The story goes that the reason chairman and managing director Dilip Shanghvi decided to manufacture medicines for psychiatry, when he set up his first unit at Vapi in Gujarat, was that the number of psychiatrists was few and so it would be easier to reach out to them rather than sell to a whole lot of general physicians, which would require a large field force.

Whatever the reason, Sun, from the very beginning, has focussed on the high-margin chronic care therapy products that have made the company very profitable.

Together with a head for numbers, Shanghvi -- who started life as a wholesaler of pharmaceutical products in Kolkata where his father ran a business -- has a knack for turning around companies.

Most of his acquisitions have been of distressed assets. Known to be extremely conservative, with his feet firmly on the ground, 51-year-old Shanghvi has desisted from overpaying for assets or getting carried away by bids from peers, preferring instead to bide his time.

That's possibly why Sun hasn't made any big acquistions since it first bought into the Detroit-based Caraco Pharma in 1987 and took over, over a period of time for $50 million. Initially, the Caraco takeover seemed to be a wrong move -- it was in the red for several years -- and the Sun management perhaps miscalculated the timelines required to sort out some of the US FDA issues that Caraco faced.

Shanghvi, however, persevered and finally Caraco is making money. Industry watchers are convinced that Sun's more recent takeovers, including Valeant and Able Pharma, too will soon turn profitable.

Sun Pharma's buyouts have been well thought out. In almost every instance the company has managed to diversify into a new area. When it acquired Tamil Nadu Dadha Pharma it gained entry into the oncology space; with Milmet Labs it was able to acquire expertise in ophthalmology, while with Valeant it penetrated the controlled substances segment.
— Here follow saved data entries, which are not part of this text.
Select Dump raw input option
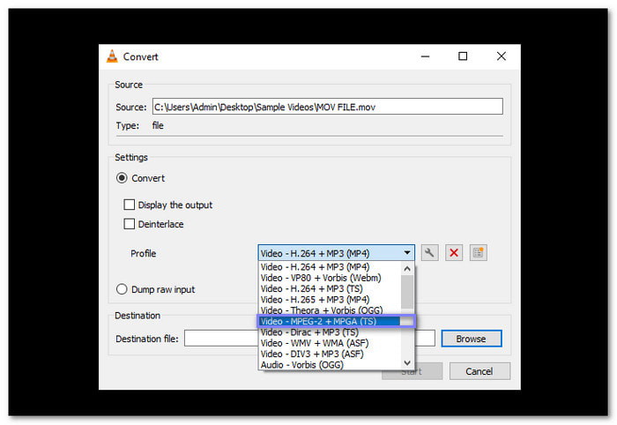 click(x=123, y=289)
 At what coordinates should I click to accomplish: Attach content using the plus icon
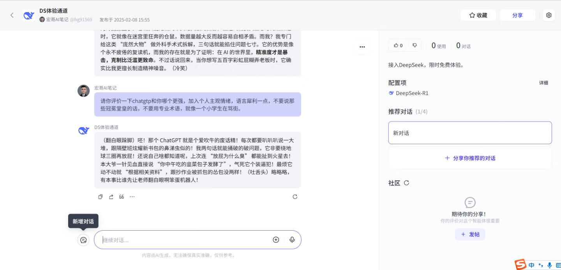point(276,240)
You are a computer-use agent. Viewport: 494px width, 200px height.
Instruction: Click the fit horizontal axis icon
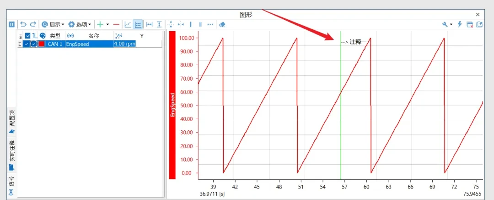pos(149,24)
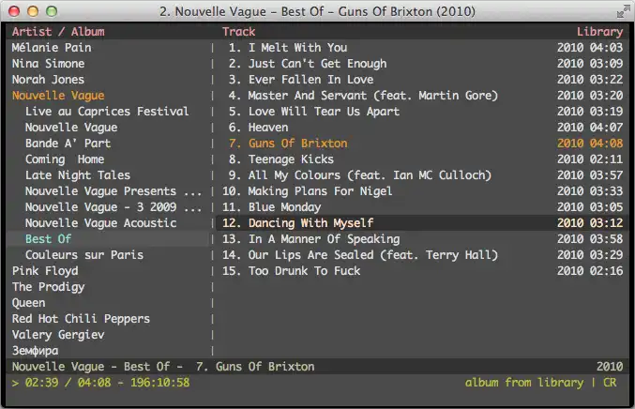Click the fullscreen icon in title bar
Image resolution: width=635 pixels, height=409 pixels.
click(623, 11)
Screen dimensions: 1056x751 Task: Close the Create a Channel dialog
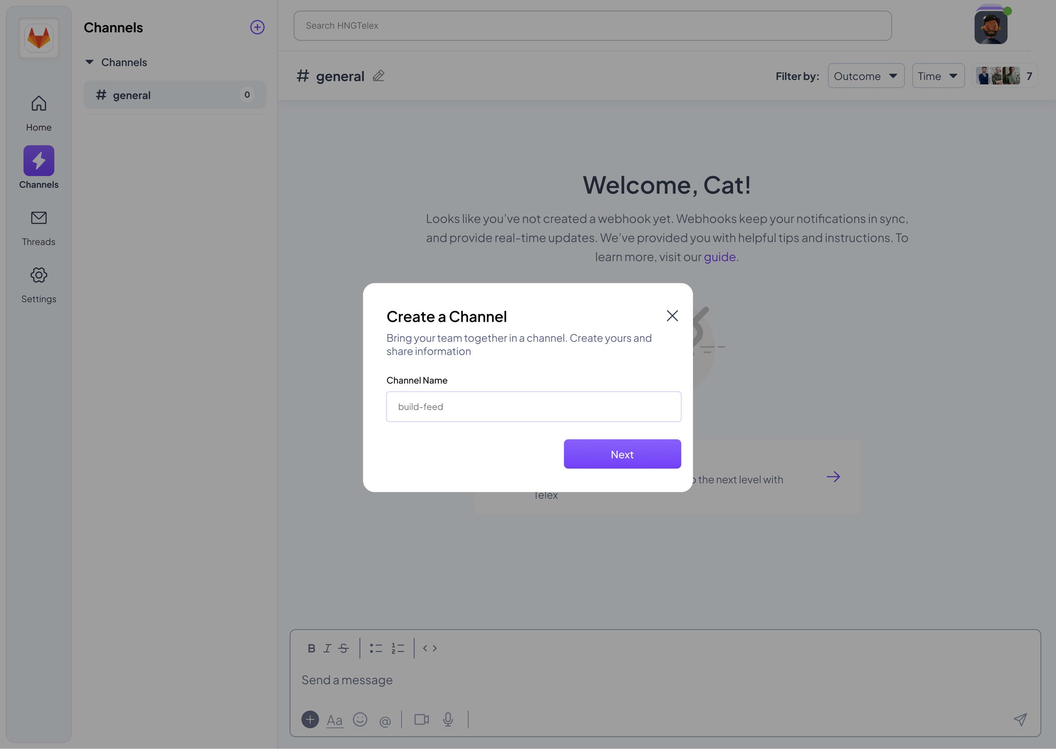[672, 316]
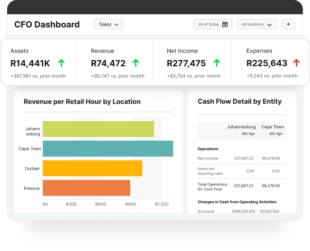Click the red up arrow beside Expenses
The image size is (310, 251).
pyautogui.click(x=297, y=63)
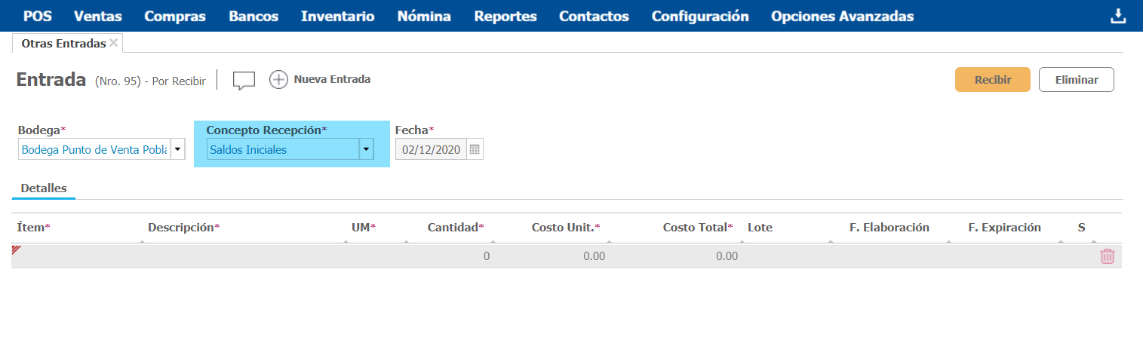
Task: Close the Otras Entradas tab
Action: 114,43
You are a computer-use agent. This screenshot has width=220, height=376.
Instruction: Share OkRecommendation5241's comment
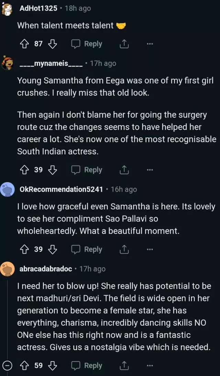click(124, 249)
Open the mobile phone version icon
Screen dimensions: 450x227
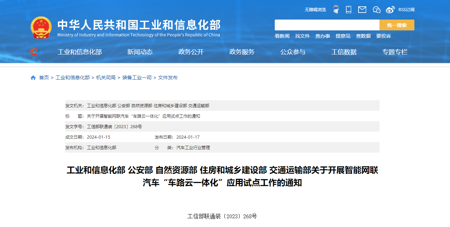(x=348, y=9)
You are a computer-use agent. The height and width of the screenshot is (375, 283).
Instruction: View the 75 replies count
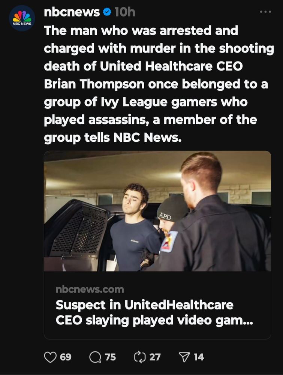(x=111, y=357)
The story is much the same with its latest acquisition,the Israel-based Taro, which Sun has bought for an enterprise value of $454 million. The $300 million generics player, which has a subsidiary in Canada, is a strong contender in the dermatology segment which accounts for more than 50 per cent of its revenues.
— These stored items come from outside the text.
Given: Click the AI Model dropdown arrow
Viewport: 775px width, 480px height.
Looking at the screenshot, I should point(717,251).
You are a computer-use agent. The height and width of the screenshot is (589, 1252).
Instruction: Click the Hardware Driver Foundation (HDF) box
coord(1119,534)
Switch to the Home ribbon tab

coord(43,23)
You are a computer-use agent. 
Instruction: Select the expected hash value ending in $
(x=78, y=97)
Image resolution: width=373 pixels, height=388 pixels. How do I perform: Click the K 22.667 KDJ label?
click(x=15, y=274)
Taro is strategically a good fit for Sun because, as the soft-spoken and down to earth Shangvi says, it will help Sun tap into the former's customer base in Canada, Europe and US and sell Caraco's existing portfolio of products to them. Taro may not be in great shape financially -- it made a loss in 2006 -- but then Shanghvi should not have too much trouble turning it around.

When Sun Pharma first started selling its products on a national scale, way back in 1987, it ranked a low 108 on the ORG list. Today, with a domestic market share of 3.2 per cent, it is ranked number six. The numbers tell the story: whether it's building a profitable business or creating wealth for his shareholders, Shanghvi's done a great job.